When I returned my phone to the nightstand, I realized that my man was no longer warming the sheets.
“Jeb?” I asked the air.
No reply. Unless you counted a flying Affie answering to someone else’s name.
Abra the Afghan hound bounded across my bed en route to my bathroom. Seconds later, I heard her lapping out of the toilet like a common cur. She was probably not to blame for her lack of decorum as I couldn’t recall when I’d last refilled her water bowl. Munching Sandra’s hats had made her thirsty.
“Pancakes or oatmeal?” Jeb shouted from downstairs.
“For breakfast?” I inquired hopefully.
“I’m not taking a survey,” he replied.
“In that case I’ll have both.”
Momentarily overwhelmed with joy, I let myself sink back into my pillows. Not only was I getting a hot breakfast cooked by someone else, but that “someone else” happened to be the cheery father of my child. A man who now seemed more attentive—and attractive—than ever before in our long history. I was beginning to believe, finally, that Jeb just might be the loving and loyal partner I needed him to be.
Absentmindedly, I glanced at the gray smear on the palm of my left hand. Even though I could no longer read it, I remembered what I’d written, and what Jeb had said about it. He was correct, as usual. Doing the right thing would have to include Sandra Bullock.
After eating pancakes and oatmeal and offering Abra clean water and maybe, just maybe, enjoying dessert-in-bed with Jeb, I would call Anouk Gagné. I would take a deep breath and ask her to please, please apply her pet psychic skills to Abra and Sandra so that Jeb and I and our baby could live happily ever after.
Abra interrupted my reverie by leaping onto my bed and doing something she almost never did. She licked my face. I hate dog spit. Especially in the vicinity of my own spit, and extra especially when that dog spit just came from the toilet.
“Yuck. Ick. Arrgh.”
“She’s trying to kiss you, Whiskey,” Jeb said, laughing as he entered our bedroom with two steaming mugs.
“Slime me, you mean. Don’t even ask where her mouth has been.”
“I never ask that question,” he said, deftly delivering his own kiss along with the coffee.
It was the kind of kiss that renders breakfast irrelevant. I could only hope he hadn’t started anything else boiling because I was way too hot to let him leave.
Much later, he left the room to feed and water the hound. The food portion of our breakfast was yet to come. I couldn’t believe that my phone would ring again while it was still so early. I read the clock, which said nine. Time flies when you spend the morning at play.
“Whiskey? Stevie McCoy. I hope I’m not interrupting your day.”

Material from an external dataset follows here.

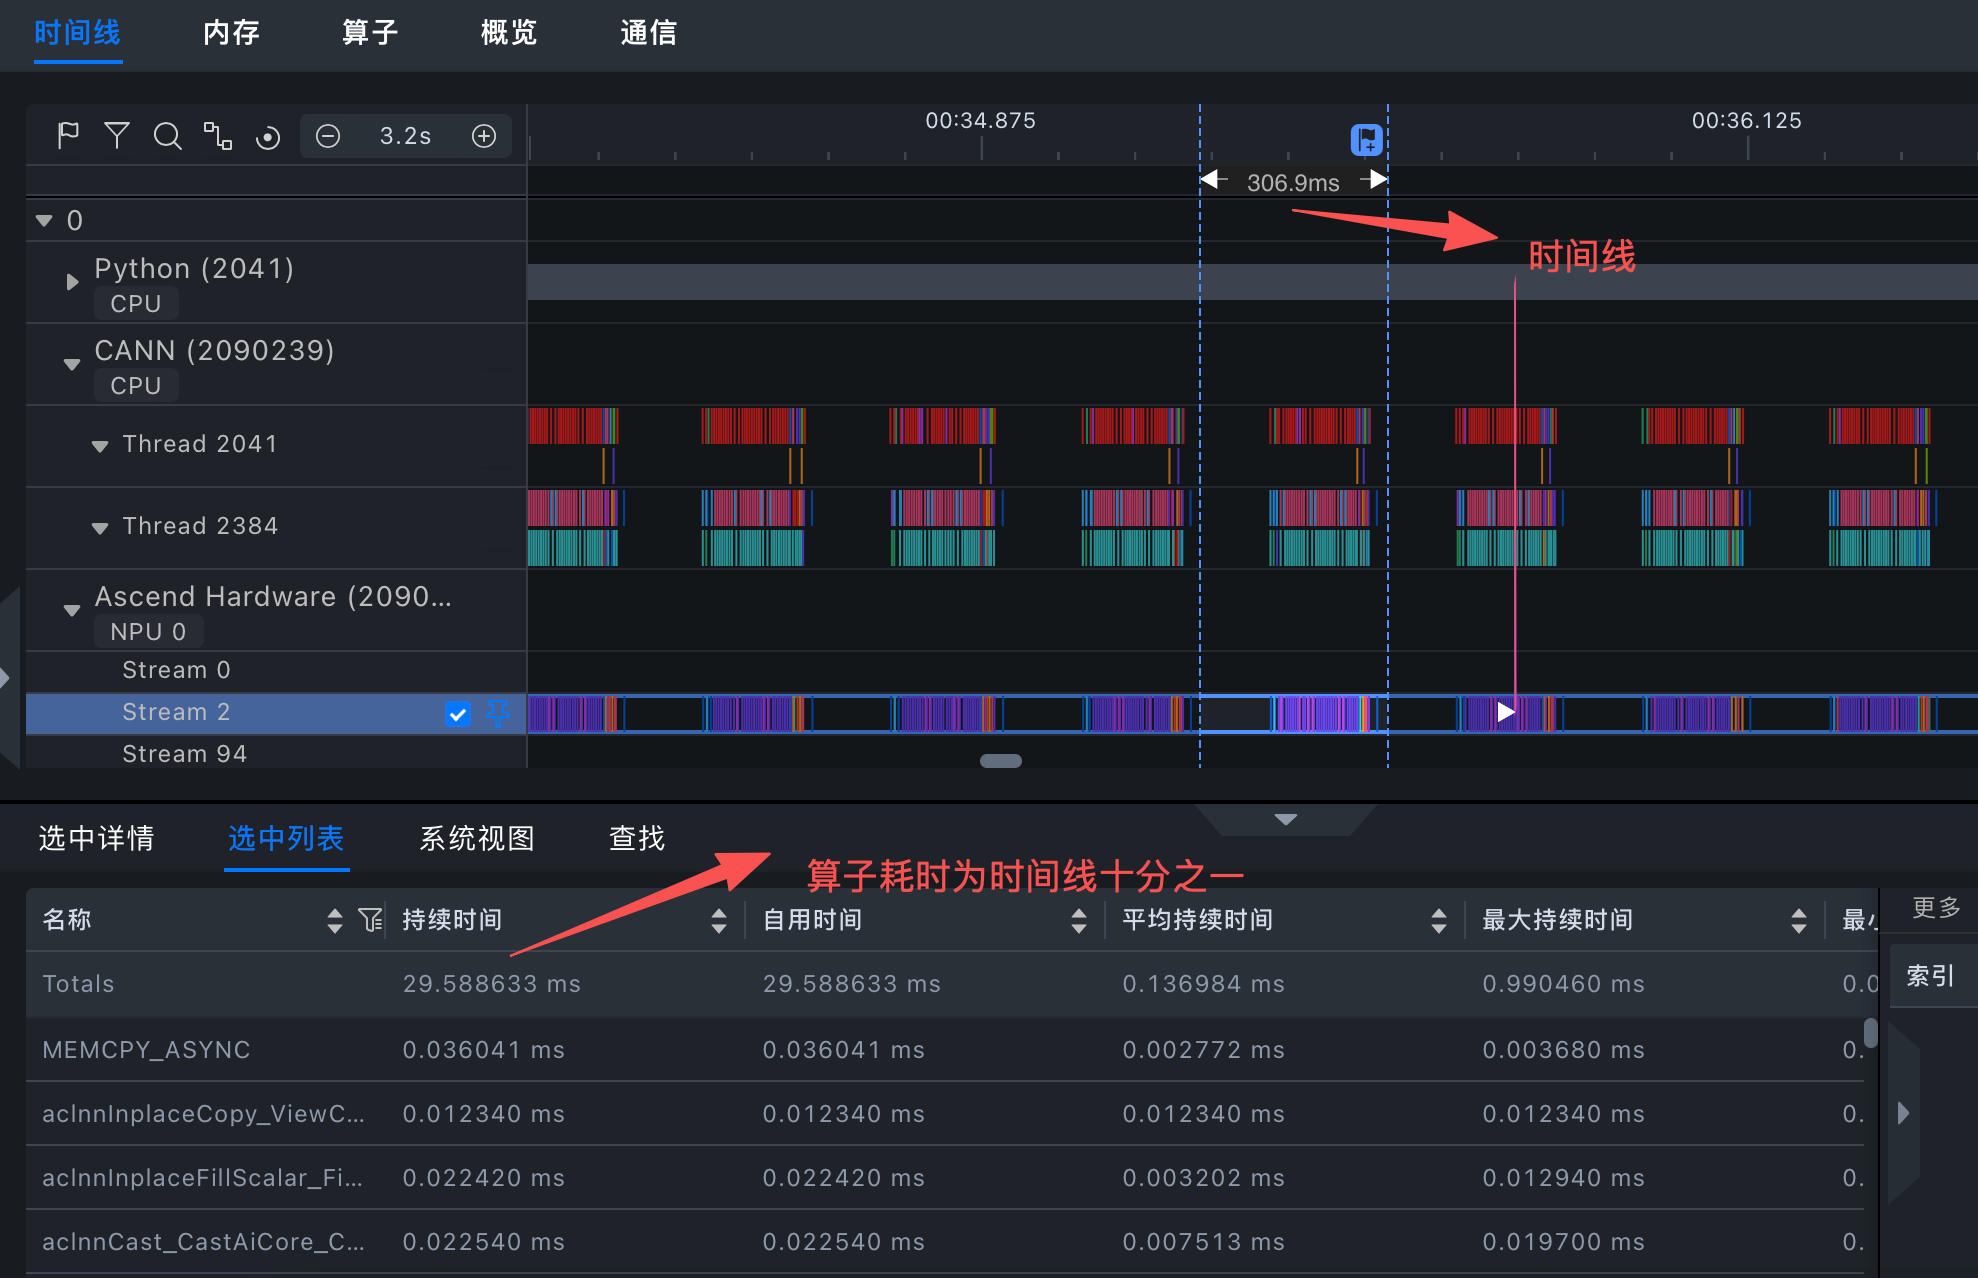
Task: Uncheck the Stream 2 checkbox
Action: tap(457, 714)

I assured her that she wasn’t, but from there I didn’t know what to say or not say. I decided that the safest route was to pretend that I didn’t know the identity of the criminal captured on my lawn last night.

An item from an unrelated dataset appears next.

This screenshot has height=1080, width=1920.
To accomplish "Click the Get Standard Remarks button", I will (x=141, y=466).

“This is so awkward,” Stevie said. “But here goes. That was my son who vandalized your property, Whiskey. I am very, very sorry about his actions, and he is, too. We will find a way to make it up to you. Please believe me.”
I did believe her. Except for the part about Tate’s being “very, very sorry.” I hadn’t seen a single sign of shame in the teenager, but I could let that go.
“Are we still on?” I asked her.
Silence. Then she groaned.
“Oh my god. I completely forgot that we were supposed to get together today. I was up all night with Tate, so I’m taking the day off. Frankly, I can’t face other parents right now.”
I made sympathetic noises, and I meant them. I had already seen the PTO unsheathe their claws. If they were willing to gang up on the headmaster, what might they do to the admissions/recruitment/marketing director once they decided her son was toxic to the school? Make her job a living hell.
I envisaged Kimmi Kellum-Ramirez, Robin Wardrip and Loralee Lowe texting the news of Tate’s arrest to every Bentwood School parent. Surely that had already happened unless Ronald Kittler had worked his magic. Was the criminal defense attorney adroit enough at damage control to keep Tate’s arrest on the down-low? Jenx hadn’t been specific about Kittler’s approach. If he had figured out how to hide or disguise the news from parents and the media, he just might save the kid’s reputation and his mom’s job, at least for now.
“Let me take you to lunch,” I told Stevie. “I owe you a meal.”